• _PROMPT_
Starting at the first line of the listing below, repeat each line exactly until the line containing "Task: Toggle the", which you include. Leave out pictures.

Start of DATA EXCERPTS

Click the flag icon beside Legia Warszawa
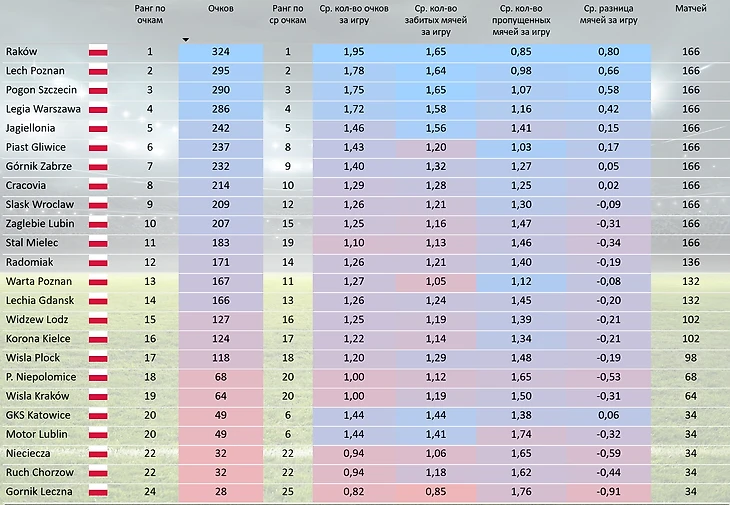The height and width of the screenshot is (505, 730). pos(99,109)
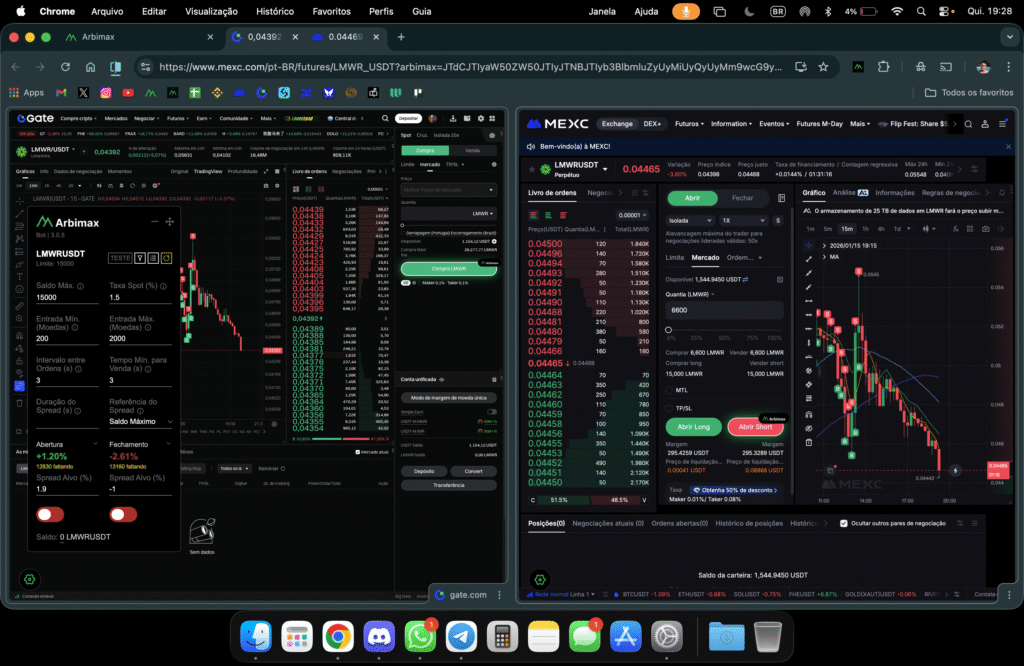
Task: Open the Histórico menu in the macOS menu bar
Action: [x=275, y=11]
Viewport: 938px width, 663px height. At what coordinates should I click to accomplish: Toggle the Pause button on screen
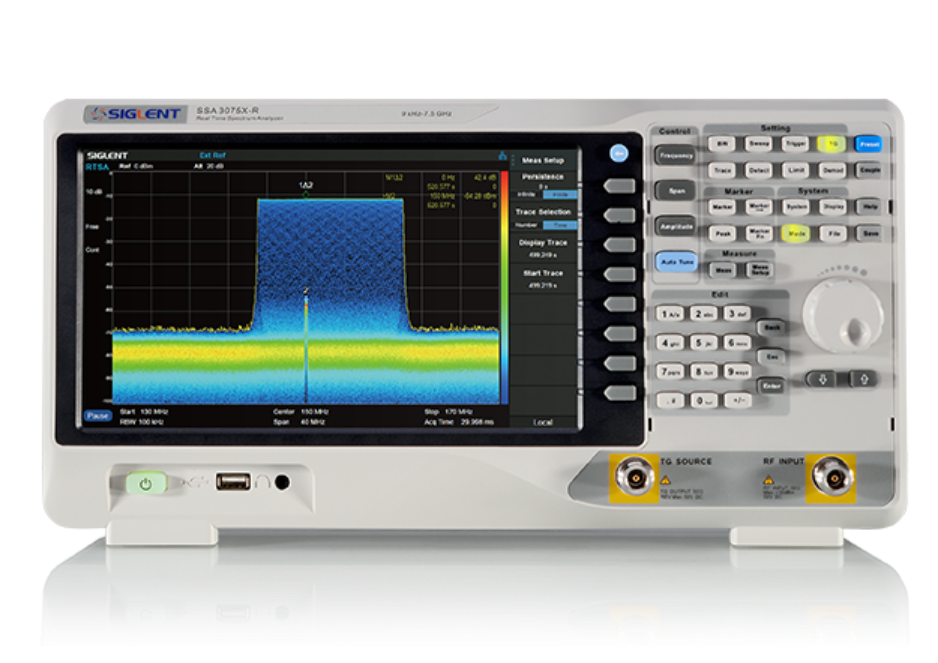97,415
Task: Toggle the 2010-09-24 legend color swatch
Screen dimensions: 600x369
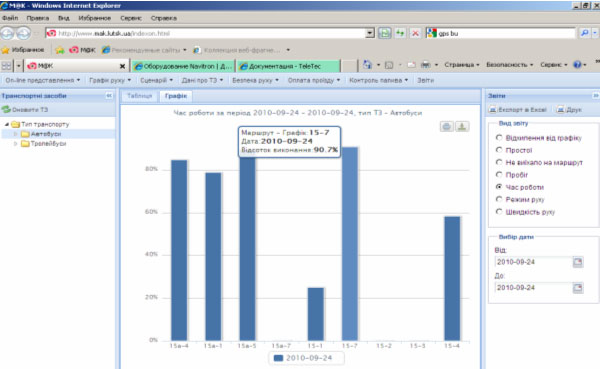Action: (279, 358)
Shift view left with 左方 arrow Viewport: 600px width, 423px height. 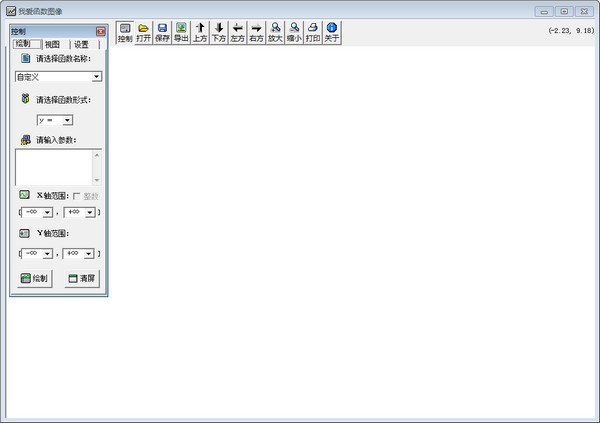[x=237, y=32]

End of DATA EXCERPTS

• _SOLUTION TO THIS EXERCISE_
Click the flag icon beside Legia Warszawa
The height and width of the screenshot is (505, 730). pos(99,109)
Task: Open the Histórico menu in the macOS menu bar
Action: [x=275, y=11]
Viewport: 938px width, 663px height. At what coordinates should I click to accomplish: Toggle the Pause button on screen
97,415
Task: Toggle the 2010-09-24 legend color swatch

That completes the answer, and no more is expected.